On the site of Civic Assistance Committee, there is your quote that any person can lose their homeland at any time and that Einstein was a refugee and who was not.
By the way, Ludmila Alekseeva, our human rights activist [founder of the Moscow Helsinki Group], was also a refugee. Putin went to her home to congratulate her on her birthday, with his own bottle, because he would not drink from her bottle. When he was asked to drink champagne, he said: “No, no, no, I have my own bottle.” She was also a refugee at one point – from the Soviet Union to the US.
Even now, more people are fleeing from than coming to Russia. You recently spoke in Montenegro at the foundation Pristanishte, where victims of the war in Ukraine come – Ukrainians, Russians and Belarusians. Could Civic Assistance also help Russian citizens fleeing Russia?
The mandate of our organization includes assistance to foreign citizens, refugees, migrants, stateless persons and internally displaced persons. We helped during the Chechen wars, and now we help people who moved out of Chechnya. At first it was a stream of Russians, then it became mixed. That is to say, we also help our citizens, it is in our mandate. But besides that, in some cases we can also help people of other categories who are in a critical situation.
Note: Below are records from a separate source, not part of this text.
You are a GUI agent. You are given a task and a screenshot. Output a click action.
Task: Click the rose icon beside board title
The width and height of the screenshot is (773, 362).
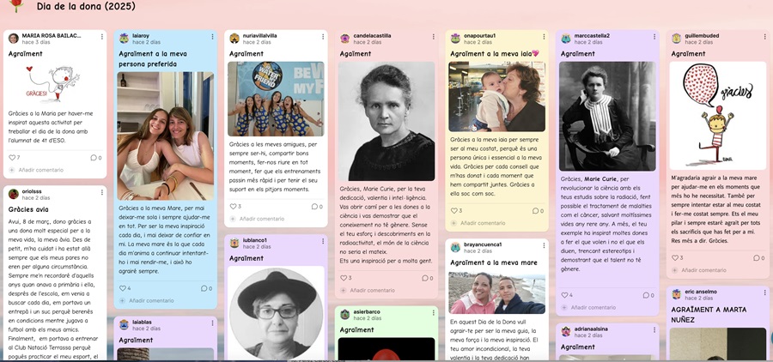(17, 5)
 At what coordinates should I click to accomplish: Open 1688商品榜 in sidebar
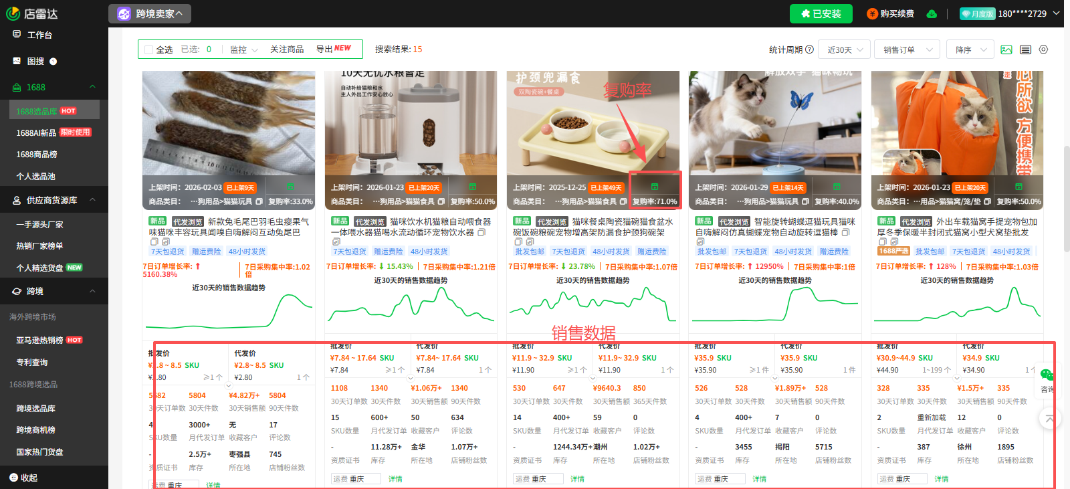coord(37,155)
I am speaking for an organization, but it is my personal work. I come home from work and quite often devote several hours, sometimes until the morning, to [writing] letters of support for our citizens applying for asylum abroad.
Not so long ago, we had such a case when people who work with the LGBT community contacted me. There was a man from Central Asia – I won’t say from which republic; unfortunately, homophobia is very widespread in many former Soviet republics. He applied for asylum in Russia. Well, we now have homophobia codified here, so it was completely pointless. We managed to send him to France. And there the organization OFPRA, where the process for people seeking asylum in France always begins, turned him down. We wrote several letters there. And I was very pleased to hear that a court in Nancy ordered OFPRA to grant asylum to this man.
We sometimes get the court to reverse denials, but usually our courts redirect the cases for new trials. And we, probably for the first time [that Civic Assistance has been around], had two cases when the court decided to oblige the migration service to grant refugee status to a person. And here we won for our former fellow Soviet citizen, and it was nice.
I write a lot of letters of support. I am now on letter 1362. Mostly it is people from the Caucasus, but not only them. Our peaceful Jehovah’s Witnesses, persecuted for nothing. There are several Muslim organizations that are also called “terrorist” and “extremist” in name only. In my opinion, it is just a label, but it is still enough to persecute them.